On days like this, when other people were not about, Mahailey liked to talk to Claude about the things they did together when he was little; the Sundays when they used to wander along the creek, hunting for wild grapes and watching the red squirrels; or trailed across the high pastures to a wild-plum thicket at the north end of the Wheeler farm. Claude could remember warm spring days when the plum bushes were all in blossom and Mahailey used to lie down under them and sing to herself, as if the honey-heavy sweetness made her drowsy; songs without words, for the most part, though he recalled one mountain dirge which said over and over, "And they laid Jesse James in his grave."
IV
The time was approaching for Claude to go back to the struggling denominational college on the outskirts of the state capital, where he had already spent two dreary and unprofitable winters.
"Mother," he said one morning when he had an opportunity to speak to her alone, "I wish you would let me quit the Temple, and go to the State University."
She looked up from the mass of dough she was kneading.
"But why, Claude?"
"Well, I could learn more, for one thing. The professors at the Temple aren't much good. Most of them are just preachers who couldn't make a living at preaching."
The look of pain that always disarmed Claude came instantly into his mother's face. "Son, don't say such things. I can't believe but teachers are more interested in their students when they are concerned for their spiritual development, as well as the mental. Brother Weldon said many of the professors at the State University are not Christian men; they even boast of it, in some cases."

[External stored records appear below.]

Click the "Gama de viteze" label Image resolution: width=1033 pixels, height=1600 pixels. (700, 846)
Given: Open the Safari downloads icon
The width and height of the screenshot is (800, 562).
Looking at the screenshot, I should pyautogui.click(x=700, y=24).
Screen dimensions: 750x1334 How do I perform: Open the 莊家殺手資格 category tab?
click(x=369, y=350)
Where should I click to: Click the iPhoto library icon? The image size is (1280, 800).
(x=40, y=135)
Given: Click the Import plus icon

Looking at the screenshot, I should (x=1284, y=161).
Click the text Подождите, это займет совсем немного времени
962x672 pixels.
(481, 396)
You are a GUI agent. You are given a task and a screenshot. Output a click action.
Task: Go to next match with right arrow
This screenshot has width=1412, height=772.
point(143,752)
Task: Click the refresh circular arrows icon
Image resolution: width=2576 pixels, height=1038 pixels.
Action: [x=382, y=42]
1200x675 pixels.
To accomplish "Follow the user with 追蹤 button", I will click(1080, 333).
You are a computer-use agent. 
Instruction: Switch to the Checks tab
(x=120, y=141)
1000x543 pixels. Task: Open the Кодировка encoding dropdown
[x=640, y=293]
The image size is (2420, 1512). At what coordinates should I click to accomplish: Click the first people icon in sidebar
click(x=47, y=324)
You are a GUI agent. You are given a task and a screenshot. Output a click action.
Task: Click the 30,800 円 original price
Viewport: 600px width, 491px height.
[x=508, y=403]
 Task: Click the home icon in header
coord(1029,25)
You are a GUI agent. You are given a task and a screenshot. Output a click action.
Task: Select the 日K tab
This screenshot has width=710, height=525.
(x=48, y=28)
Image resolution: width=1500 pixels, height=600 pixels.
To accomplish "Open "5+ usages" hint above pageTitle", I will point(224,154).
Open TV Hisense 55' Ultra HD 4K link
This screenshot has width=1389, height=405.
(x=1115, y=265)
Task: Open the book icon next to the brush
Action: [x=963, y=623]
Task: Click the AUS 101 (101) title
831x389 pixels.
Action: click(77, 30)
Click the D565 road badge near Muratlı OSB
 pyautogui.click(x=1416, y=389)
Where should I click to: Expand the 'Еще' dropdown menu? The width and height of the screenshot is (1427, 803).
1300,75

"Oh, I guess most of them are good men, all right; at any rate they know their subjects. These little pin-headed preachers like Weldon do a lot of harm, running about the country talking. He's sent around to pull in students for his own school. If he didn't get them he'd lose his job. I wish he'd never got me. Most of the fellows who flunk out at the State come to us, just as he did."
"But how can there be any serious study where they give so much time to athletics and frivolity? They pay their football coach a larger salary than their President. And those fraternity houses are places where boys learn all sorts of evil. I've heard that dreadful things go on in them sometimes. Besides, it would take more money, and you couldn't live as cheaply as you do at the Chapins'."
Claude made no reply. He stood before her frowning and pulling at a calloused spot on the inside of his palm. Mrs. Wheeler looked at him wistfully. "I'm sure you must be able to study better in a quiet, serious atmosphere," she said.
He sighed and turned away. If his mother had been the least bit unctuous, like Brother Weldon, he could have told her many enlightening facts. But she was so trusting and childlike, so faithful by nature and so ignorant of life as he knew it, that it was hopeless to argue with her. He could shock her and make her fear the world even more than she did, but he could never make her understand.